ABOUT THIS EXERCISE: Please return only the lines from the one showing "This screenshot has width=264, height=575." to the end of the entries, keeping both ends and dropping every picture.

SOURCE MATERIAL:

###

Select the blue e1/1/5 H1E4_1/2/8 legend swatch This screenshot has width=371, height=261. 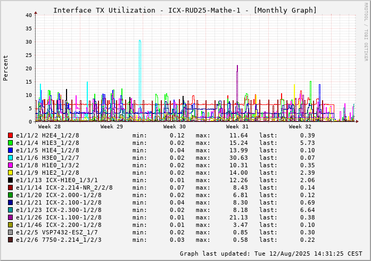10,150
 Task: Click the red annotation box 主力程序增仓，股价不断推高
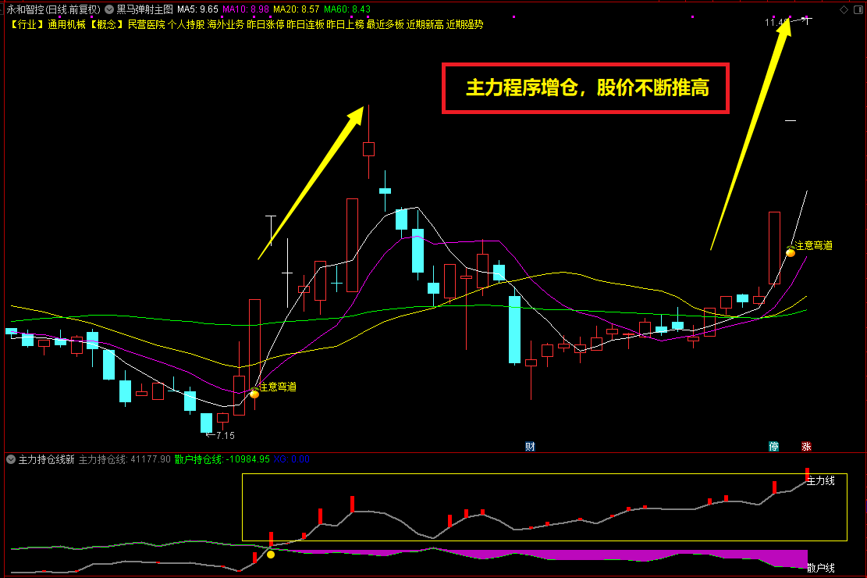coord(585,88)
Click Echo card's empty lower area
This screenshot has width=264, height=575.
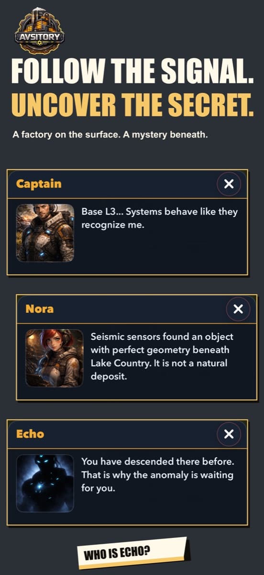click(x=160, y=509)
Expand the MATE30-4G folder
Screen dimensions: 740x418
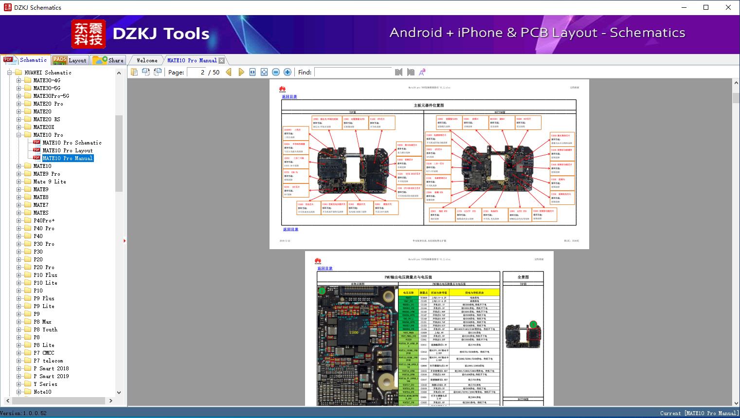[19, 80]
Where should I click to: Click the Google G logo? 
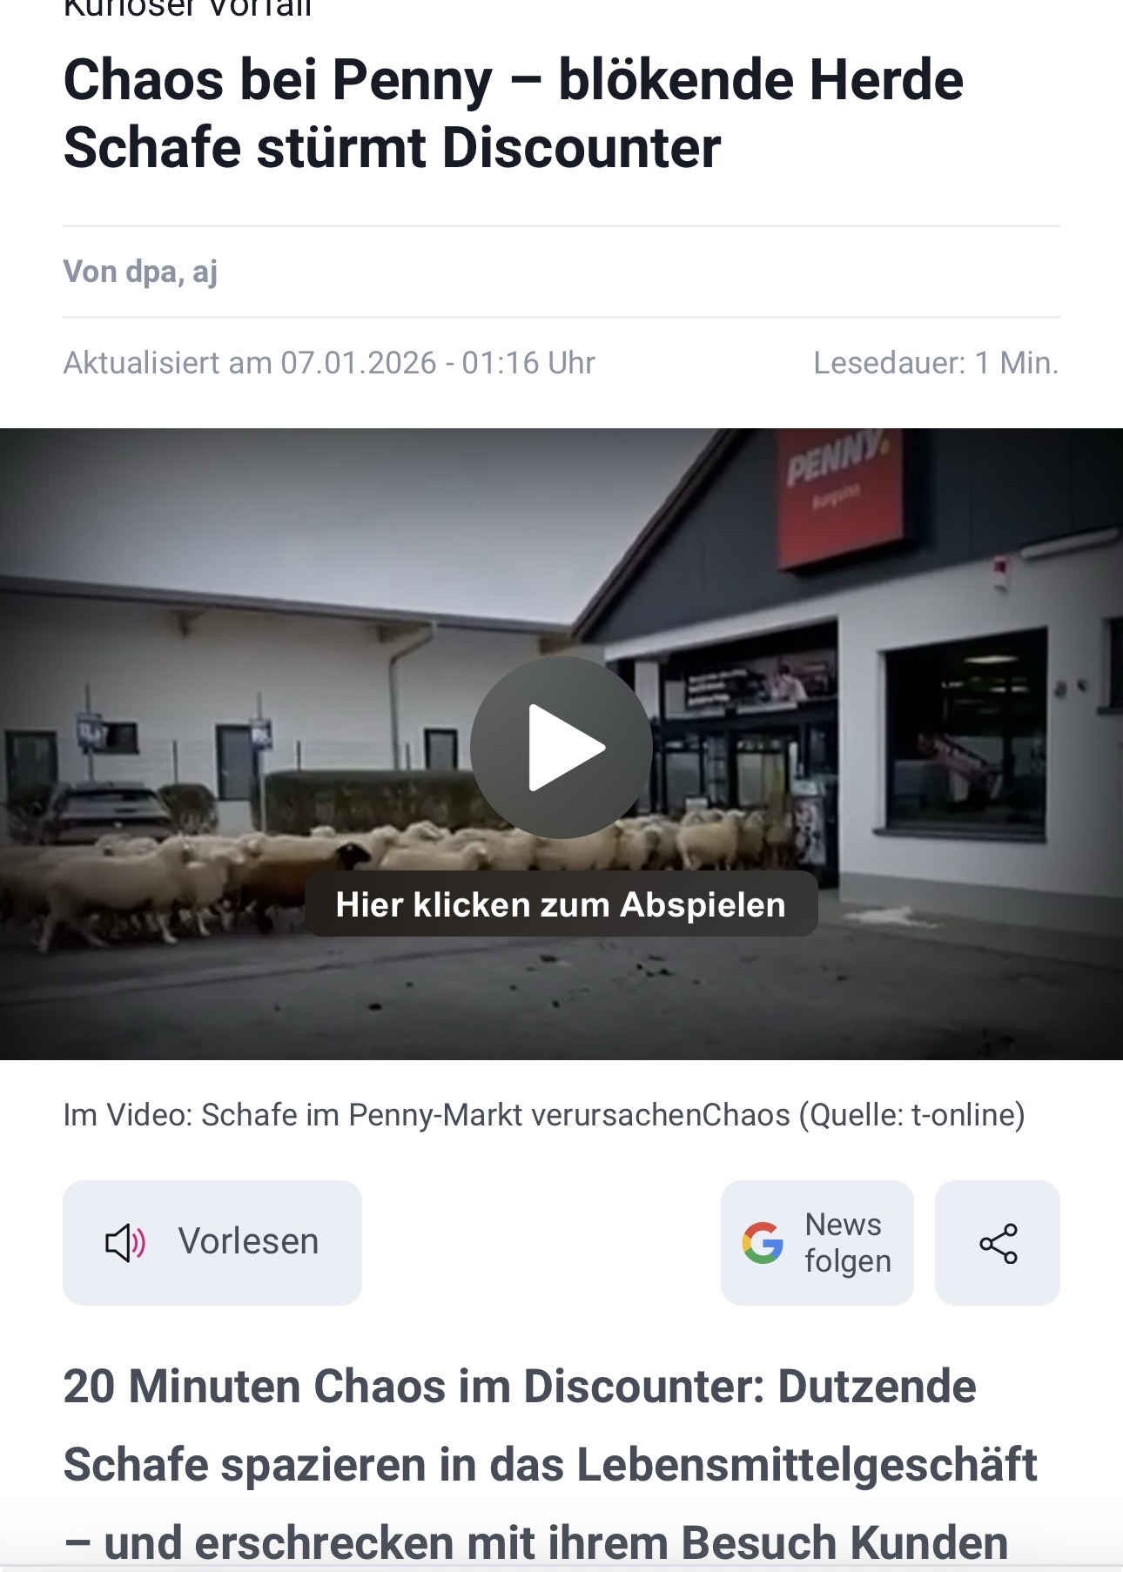click(x=763, y=1242)
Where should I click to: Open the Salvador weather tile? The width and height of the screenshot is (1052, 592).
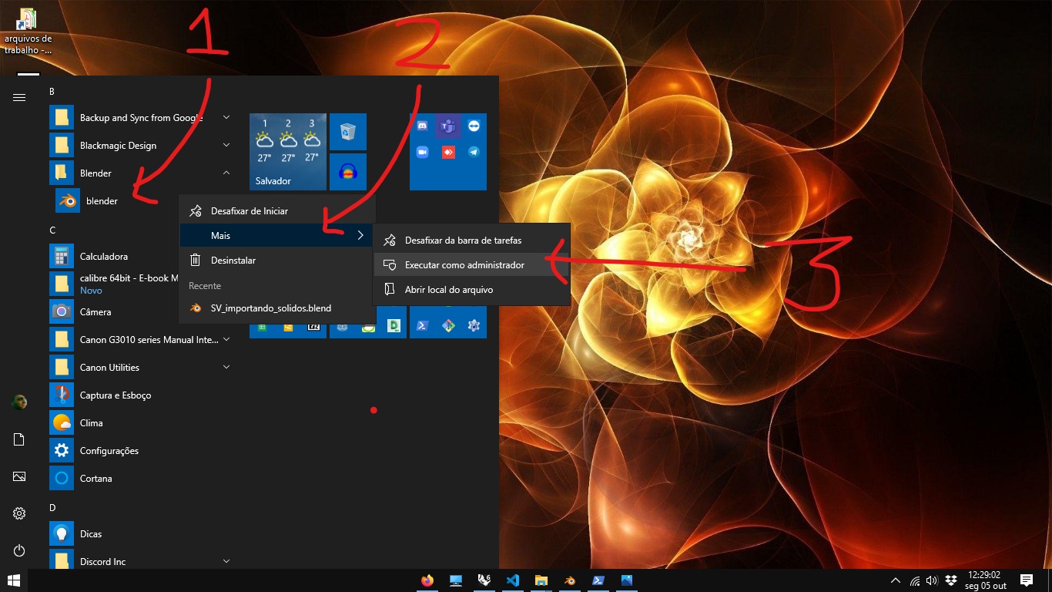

###

TASK RESULT:
This screenshot has width=264, height=575.
click(x=160, y=509)
Expand the MATE30-4G folder
Screen dimensions: 740x418
[19, 80]
Where should I click to: Click the Google G logo? 
click(x=763, y=1242)
Where should I click to: Open the Salvador weather tile? The width and height of the screenshot is (1052, 592).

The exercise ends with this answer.